Mini-Split

TL;DR

This paper explores the phenomenology and model building of Split supersymmetry, considering the implications of current experimental constraints and various mediation mechanisms on the superpartner spectrum.

Contribution

It analyzes the effects of tuning the weak scale on Split supersymmetry models and discusses phenomenological consequences of different mediation mechanisms.

Findings

Gaugino masses are often suppressed, making them accessible at the LHC.

Scalar sparticles are constrained to be below 10^5 TeV by Higgs mass measurements.
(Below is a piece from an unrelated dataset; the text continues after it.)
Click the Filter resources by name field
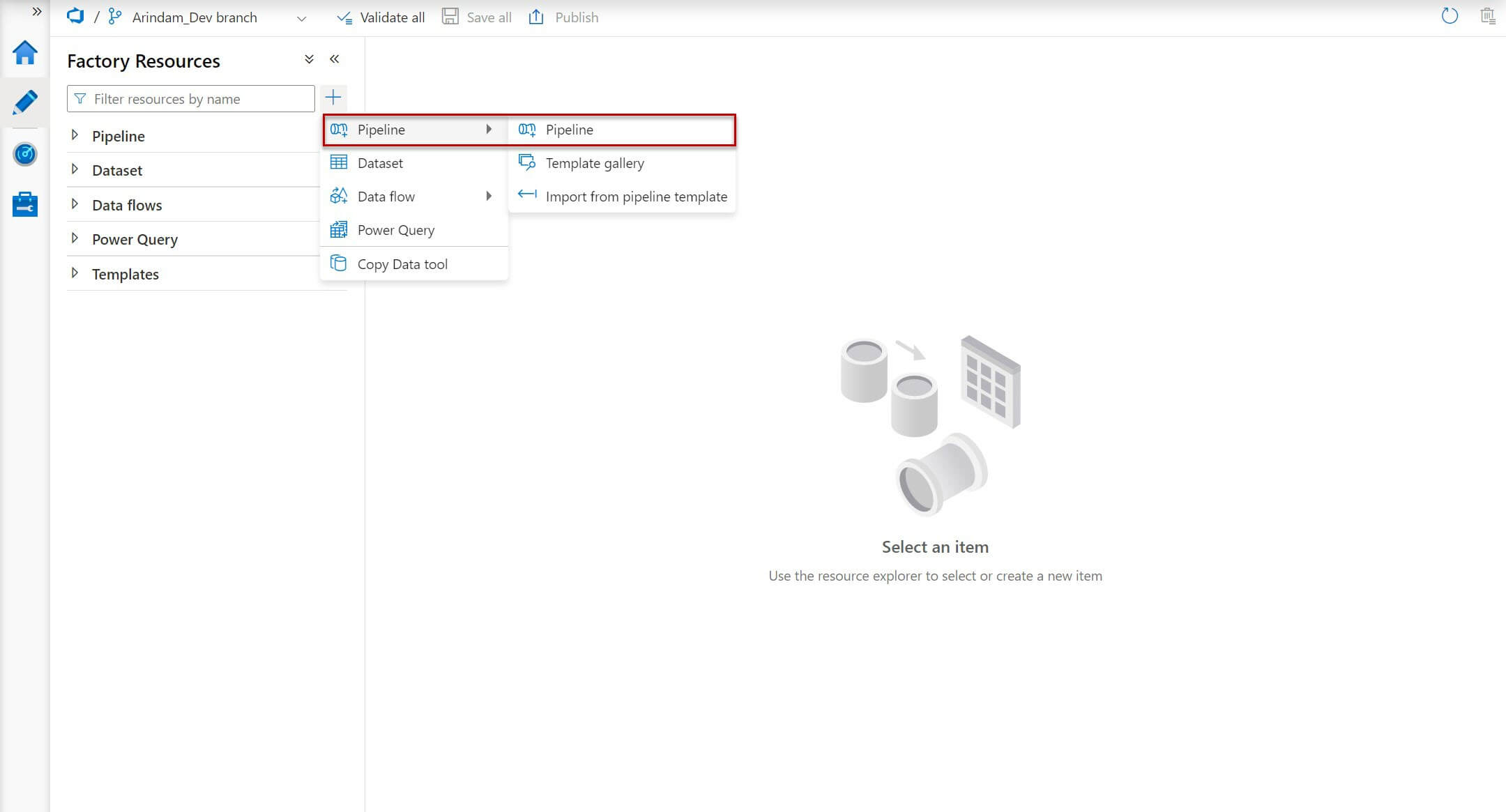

Heavy higgsinos are required for successful electroweak symmetry breaking in some models.

Abstract

The lack of evidence for new physics beyond the standard model at the LHC points to a paucity of new particles near the weak scale. This suggests that the weak scale is tuned and that supersymmetry, if present at all, is realized at higher energies. The measured Higgs mass constrains the scalar sparticles to be below 10^5 TeV, while gauge coupling unification favors Higgsinos below 100 TeV. Nevertheless, in many models gaugino masses are suppressed and remain within reach of the LHC. Tuning the weak scale and the renormalization group evolution of the scalar masses constrain Split model building. Due to the small gaugino masses, either the squarks or the up-higgs often run tachyonic; in the latter case, successful electroweak breaking requires heavy higgsinos near the scalar sparticles. We discuss the consequences of tuning the weak scale and the phenomenology of several models of Split supersymmetry including anomaly mediation, U(1)_(B-L) mediation, and Split gauge mediation.